Informed Consent — NuviaRX
Patient Agreement

Informed Consent

Effective Date: April 8, 2025  ·  Last Updated: April 8, 2025
Please Read Before Proceeding

This Informed Consent document explains your rights, the nature of the services provided, and the risks associated with compounded GLP-1 medications. By proceeding with a NuviaRX consultation, you acknowledge that you have read, understood, and agree to the terms described here.

Nature of Telehealth Services

I understand that NuviaRX is a telehealth technology platform that connects me with independent licensed healthcare providers. I understand that my consultation will take place remotely and that my provider cannot perform physical examinations. I understand that clinical determinations will be based solely on information I provide through the intake questionnaire and any supporting documentation I submit.

Compounded Medications

I understand and acknowledge that:

  • The medications that may be prescribed through NuviaRX are compounded by licensed 503A pharmacies
  • Compounded medications are not FDA-approved
  • The FDA has removed semaglutide and tirzepatide from its drug shortage list
  • Compounded medications have not been evaluated by the FDA for safety, efficacy, or quality
  • A valid prescription from a licensed physician is required before any medication is dispensed

Risks & Side Effects

I understand that GLP-1 receptor agonists, including semaglutide and tirzepatide, may cause side effects including but not limited to:

  • Nausea, vomiting, diarrhea, and constipation
  • Decreased appetite and changes in food tolerance
  • Fatigue during dose escalation
  • In rare cases, pancreatitis, gallbladder issues, or thyroid changes

I understand that these medications carry a warning regarding potential risk of thyroid C-cell tumors based on animal studies, though this has not been confirmed in humans. I agree to inform my provider of any personal or family history of thyroid cancer or MEN2 syndrome.

Emergency

If I experience a medical emergency or severe adverse reaction, I will call 911 immediately. For non-emergency adverse events, I will contact my provider and report to FDA MedWatch at 1-800-FDA-1088.
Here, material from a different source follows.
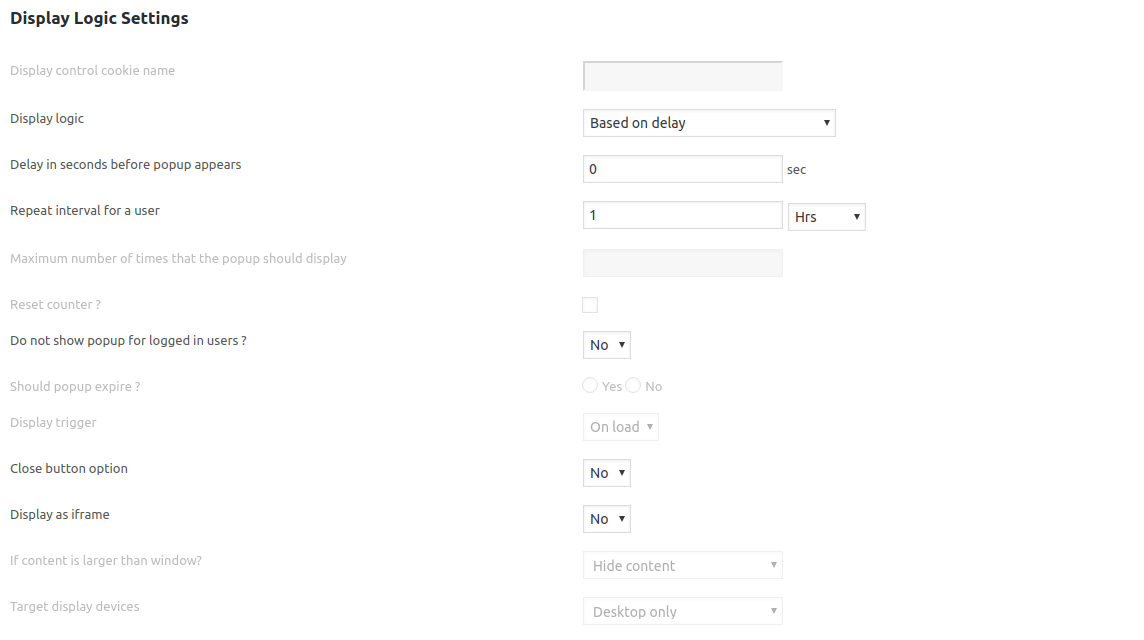The width and height of the screenshot is (1144, 640).
Task: Click the maximum popup display count field
Action: click(682, 262)
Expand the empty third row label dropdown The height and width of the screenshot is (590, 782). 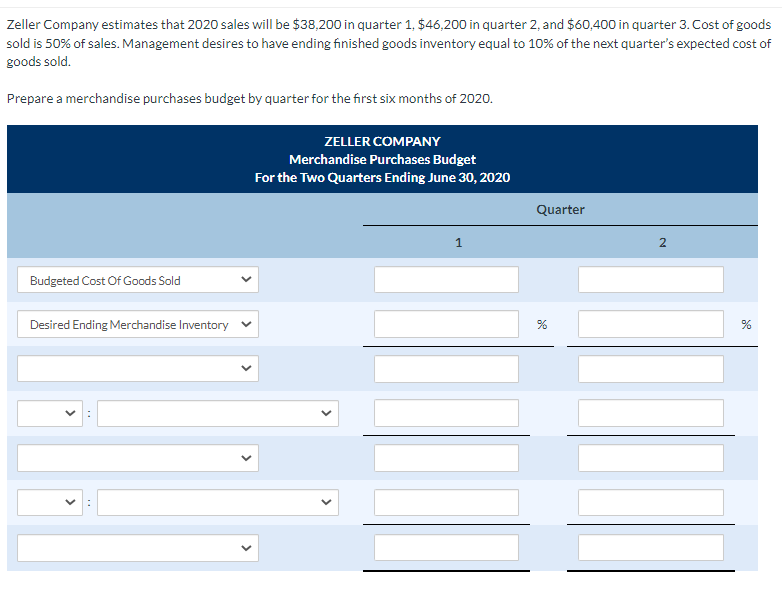point(138,369)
No Guarantee of Prescription or Outcome

I understand that completing a consultation does not guarantee that a prescription will be issued. My provider will determine eligibility based on my individual health profile. I understand that individual weight loss results vary and that NuviaRX makes no guarantee of any specific outcome.

Accurate Information

I agree to provide complete and accurate health information in my intake questionnaire and all communications with my provider. I understand that providing inaccurate or incomplete information may affect the safety and appropriateness of any medication prescribed.

HIPAA Authorization

I authorize NuviaRX and my assigned independent provider to use and share my protected health information as necessary to facilitate my care, including sharing with the compounding pharmacy fulfilling my prescription. I understand that my health information is protected under HIPAA and will not be sold to third parties.

Right to Withdraw

I understand that I may withdraw consent and cancel my program at any time without penalty. I may do so by contacting NuviaRX support before my next billing date.

Acknowledgment

By proceeding with my NuviaRX consultation and/or program enrollment, I confirm that I have read this Informed Consent document, that I understand its contents, and that I voluntarily agree to its terms.